Electroacupuncture relieves neuropathic pain and anxiety by activating specific brain circuit

Neuropathic pain affects nearly 10% of the global population, and up to 60% of those individuals also struggle with anxiety or other mood disorders. Anxiety, in turn, can amplify the perception of pain, trapping patients in a vicious cycle. The brain's limbic system — especially emotion-processing centers such as the amygdala — holds clues to breaking this loop. However, the precise wiring that links pain perception to anxiety has remained poorly understood. Previous experimental and clinical studies have suggested that electroacupuncture may relieve pain and pain-related emotional disturbances, but the neural circuits underlying these effects remain incompletely understood. Based on these challenges, there is an urgent need to investigate how electroacupuncture-based therapies work at the neural circuit level.

Researchers from Zhejiang Chinese Medical University, its affiliated hospitals, and Hangzhou Red Cross Hospital in China published (DOI: 10.13702/j.1000-0607.20250181) their findings on August 25, 2025, in Acupuncture Research. The team used a mouse model of neuropathic pain induced by partial nerve injury in the leg. They combined electroacupuncture (100 Hz, 0.3 mA, 30 min/session, 6 sessions) at two classic acupoints — Zusanli (ST36) and Sanyinjiao (SP6) — with advanced tools including viral tracing, chemogenetics, and fiber photometry to track and manipulate neuronal activity in real time.
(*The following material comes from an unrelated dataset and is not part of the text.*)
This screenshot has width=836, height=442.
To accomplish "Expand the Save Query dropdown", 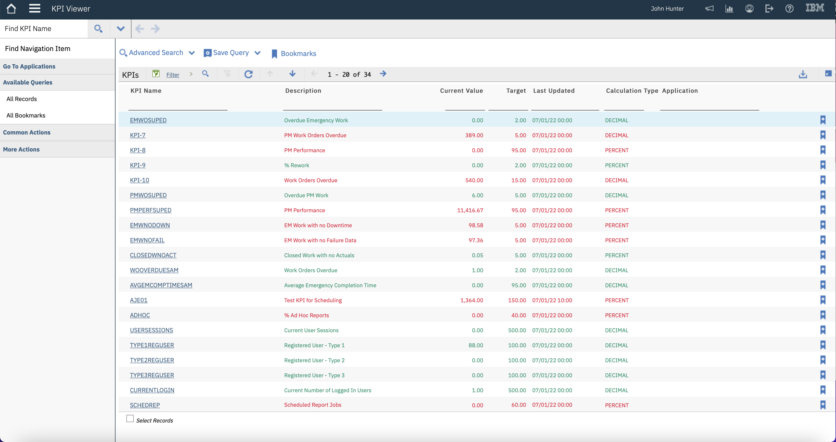I will point(258,53).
The study first showed that 5-HT neurons in the DRN directly connect to the BLA, a major input station of the amygdala that integrates sensory information from the cortex and thalamus. In injured mice, these 5-HT neurons in the DRN became abnormally quiet, and the animals developed both heightened pain sensitivity and anxiety-like behaviors, such as avoiding open spaces in elevated maze tests. After just six sessions of 100 Hz electroacupuncture delivered over several days, pain thresholds increased significantly, and anxious behaviors subsided. Calcium imaging showed that the activity of DRN 5-HT neurons within the DRN^5-HT-BLA circuit was reduced after injured. Immunofluorescence analyses further showed that electroacupuncture increased c-Fos expression in DRN 5-HT neurons and increased the proportion of c-Fos-positive CaMK II neurons in the BLA, supporting the involvement of the DRN^5-HT-BLA circuit in the treatment effect. To prove this circuit's necessity, the researchers chemogenetically inhibited the DRN^5-HT-BLA connection. When that circuit was suppressed, electroacupuncture no longer relieved pain or anxiety — a clean demonstration that the circuit is not just involved but required. Immunofluorescence staining further showed that electroacupuncture increased the expression of c‑Fos, a marker of neuronal activation, in 5-HT neurons. The effects were specific to the targeted circuit, with no change in general movement or exploratory drive.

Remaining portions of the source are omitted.